In fact, it's worth remembering that the dates for TOS weren't actually, formally pegged as 2266-69 until the first edition of the Chronology came out in 1993, a good five years after "The Neutral Zone." As I've mentioned elsewhere, before then, there were two rival theories in fandom of when TOS took place -- the Spaceflight Chronology scheme, which put TOS in about 2208-10 (to reconcile with the "200 years" references in "Tomorrow is Yesterday" and "Space Seed") and was occasionally alluded to in Pocket novels (most explicitly in Final Frontier), and the Geoffrey Mandel/Doug Drexler scheme used in Star Trek Maps and several fan reference works, which put TOS in 2261-3. Once "The Neutral Zone" came along and put TNG in 2364, it ruled out the SFC scheme (since McCoy was only 137 in "Encounter at Farpoint") and required something close to the Mandel/Drexler scheme to be correct. Evidently the Okudas just decided to set TOS exactly 300 years after it aired for simplicity's sake, and we got the modern scheme. But that's only been the definitive dating of TOS for the past 25 years.

Yeah, I remember seeing some of that. In the early days Star Trek wasn't really all that consistent, though when Kirk mentions 200 years ought to be just about right in "Tomorrow is Yesterday" it's probably just off hand. I didn't read much into that.

But even in TWOK Khan mentions he reigned 200 years before that, which is harder to reconcile, and before that in TMP Decker says Voyager 6 was launched over 300 years ago from then, making it even more difficult to reconcile (esp since TWOK is later so it should be more years, not less since both were in the 20th century).

Isn't the Chronology where Margaret Wander Bonanno got her information for her prelude to Strangers from the Sky (with all the information about the UNSS Icarus, the founding of the Federation and so forth).
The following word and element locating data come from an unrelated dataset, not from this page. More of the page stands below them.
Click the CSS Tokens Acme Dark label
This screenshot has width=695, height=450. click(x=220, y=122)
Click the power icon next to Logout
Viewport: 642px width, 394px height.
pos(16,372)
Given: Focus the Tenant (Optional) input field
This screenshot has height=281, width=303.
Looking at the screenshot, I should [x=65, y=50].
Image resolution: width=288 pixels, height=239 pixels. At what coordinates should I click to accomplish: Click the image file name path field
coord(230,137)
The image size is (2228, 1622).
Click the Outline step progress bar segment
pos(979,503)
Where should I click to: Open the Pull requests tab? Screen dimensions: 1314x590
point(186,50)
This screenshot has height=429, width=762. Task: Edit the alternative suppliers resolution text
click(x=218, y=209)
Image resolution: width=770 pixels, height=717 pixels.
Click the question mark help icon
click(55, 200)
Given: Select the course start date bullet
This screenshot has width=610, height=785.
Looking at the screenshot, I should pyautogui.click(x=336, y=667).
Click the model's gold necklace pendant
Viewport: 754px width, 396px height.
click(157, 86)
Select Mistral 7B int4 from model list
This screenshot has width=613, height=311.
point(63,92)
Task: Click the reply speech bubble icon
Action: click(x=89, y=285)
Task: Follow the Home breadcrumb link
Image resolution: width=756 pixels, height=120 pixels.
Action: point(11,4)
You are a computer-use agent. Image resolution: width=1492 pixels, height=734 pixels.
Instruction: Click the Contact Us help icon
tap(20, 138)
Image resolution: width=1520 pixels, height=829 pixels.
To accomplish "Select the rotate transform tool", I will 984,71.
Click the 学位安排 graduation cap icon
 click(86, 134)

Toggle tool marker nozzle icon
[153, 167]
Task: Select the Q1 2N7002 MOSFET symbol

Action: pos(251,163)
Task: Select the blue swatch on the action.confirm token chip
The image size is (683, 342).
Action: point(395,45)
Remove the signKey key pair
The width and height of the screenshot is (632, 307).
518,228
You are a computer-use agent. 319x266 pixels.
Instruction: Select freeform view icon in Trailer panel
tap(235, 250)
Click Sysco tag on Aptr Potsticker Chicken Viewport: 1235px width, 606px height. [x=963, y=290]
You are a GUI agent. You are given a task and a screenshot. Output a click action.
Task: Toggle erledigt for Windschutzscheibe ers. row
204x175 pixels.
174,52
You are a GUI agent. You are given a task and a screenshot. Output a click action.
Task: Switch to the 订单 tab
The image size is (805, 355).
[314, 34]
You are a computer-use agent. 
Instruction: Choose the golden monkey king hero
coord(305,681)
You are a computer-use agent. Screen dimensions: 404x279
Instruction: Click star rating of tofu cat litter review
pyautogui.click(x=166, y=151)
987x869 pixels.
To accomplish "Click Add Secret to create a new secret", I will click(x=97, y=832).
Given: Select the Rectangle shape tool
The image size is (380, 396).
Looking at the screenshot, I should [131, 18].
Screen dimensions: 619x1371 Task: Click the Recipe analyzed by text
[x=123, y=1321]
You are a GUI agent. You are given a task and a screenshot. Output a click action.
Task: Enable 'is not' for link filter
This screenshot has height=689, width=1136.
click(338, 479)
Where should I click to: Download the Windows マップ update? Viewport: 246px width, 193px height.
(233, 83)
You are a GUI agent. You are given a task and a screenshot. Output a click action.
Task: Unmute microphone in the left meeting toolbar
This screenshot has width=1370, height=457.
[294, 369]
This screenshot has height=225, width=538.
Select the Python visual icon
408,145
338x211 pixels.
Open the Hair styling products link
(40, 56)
Or was that something other?
 
Isn't the Chronology where Margaret Wander Bonanno got her information for her prelude to Strangers from the Sky (with all the information about the UNSS Icarus, the founding of the Federation and so forth). Or was that something other?

If you mean the 1980 Spaceflight Chronology, yes. It's also where The Final Reflection got its historical elements from.

But the point is, nobody really knows where "The Neutral Zone" got 2364 from. It wasn't based on being a century after TOS, since the date of TOS hadn't yet been decided on at the time. And "Encounter at Farpoint" had earlier had Data say he was "Class of '78" at the Academy, which isn't really reconcilable with anything before or since.

Honestly, I've often suspected that the only reason the 2364 date was given in "The Neutral Zone" was because that episode was made during the '88 writers' strike and had to be shot from an unrevised first draft script. Roddenberry preferred to keep the date vague, so I suspect that that date might've been dropped if the script had been revised, and may have just been a placeholder anyway.
 
If you mean the 1980 Spaceflight Chronology, yes. It's also where The Final Reflection got its historical elements from.

But the point is, nobody really knows where "The Neutral Zone" got 2364 from. It wasn't based on being a century after TOS, since the date of TOS hadn't yet been decided on at the time. And "Encounter at Farpoint" had earlier had Data say he was "Class of '78" at the Academy, which isn't really reconcilable with anything before or since.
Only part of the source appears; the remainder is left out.